If you wish to donate to help may I suggest donation to Shelter Box.
These villages are often hard enough to get to from the main Kathmandu / Pokhara road when it is dry, they are are difficult to get to during the Monsoon when there are landslides due to deforestation (to create arable terraces and paddies) but in Nepal, this April, the monsoon has not yet dispersed, there are heavy thunderstorms forecast for the next week in the region between Kathmandu and Pokhara and on nights when the clouds clear, heavy frosts are forecast. Until the integrity of the runways at Kathmandu and Pokhara are checked, no relief flights can get into the two main airports serving the area. The integrity can not be assured until the after shocks cease which could be another 24 hours at least.
Unless you have walked in the Himalayan foothills you will struggle to imagine how hard it is to get from spur top to spur top village, just a few miles as the crow flies but eight hours on foot as you descend into the deep valley floor and climb back out again, the total descent and climb can be in the region of 20,000 feet as you descend from 9,000 metres to 6,000 metres and back up again - this is on a good day. The nearest road access is at the bottom of these valleys which is often over two days and a 6,000 metre climb to the villages.
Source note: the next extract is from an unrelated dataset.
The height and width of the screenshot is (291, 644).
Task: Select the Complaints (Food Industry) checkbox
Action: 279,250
Search and support teams working between villages will not just have the usual monsoon land slips to deal with but the additional and far worse slips which have been caused by the earthquake - all before you start dealing with the needs in villages where homes will have collapsed and the injured stuck there because there is no way to evacuate them. Nepal's Military has a few ancient Puma helicopters but relief agencies will be reliant on the rather long in the tooth Mil charter helicopters, originally flown to Nepal by Russian pilots at the end of the Afghan War in 1982.
I am sitting here wondering how local people I have met and made friends with in both the Khumbu and Annapurna areas are doing. Some of these villages are over a two day trek from the nearest road or airstrip by the Sherpa themselves or three to four days by a European who is fully acclimatised to altitude. It takes a European four days on average to get down from Everest base camp to Namche which is still a day or more away from the airfield at Lukla, depending on the weather. If Lukla airfield is closed it is five to seven days further trek down to the road head at Jiri. Now imagine this descent if you are carrying or supporting an injured climber who is not critical enough for helicopter Casevac, given the excessive demands on the small helicopter resource normally available in Nepal.
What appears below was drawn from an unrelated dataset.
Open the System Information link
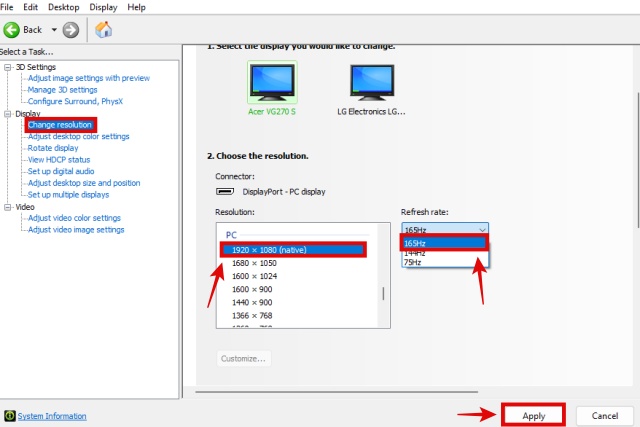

So when you watch the news coverage of the earthquake damaged buildings in the Kathmandu Valley, take a minute and consider how much worse it will be for those in the isolated villages and towns in the Himalayan foothills, near the epicentre, where the heavy rain and thunderstorms forecast for the Kathmandu Valley with freezing nights, combined with day time temperatures over 12 C lower than they should be for this time of year, this incoming week, at a height 1400 metres. Then ponder what the same weather will be like at 9,000 metres in the remote villages where up to 80% of the buildings will have been destroyed.
This in a country which is among the 10 poorest in the world and in villages where the average, daily income is less than 2$ a day.
Namaste.
If you wish to donate to help may I suggest donation to Shelter Box.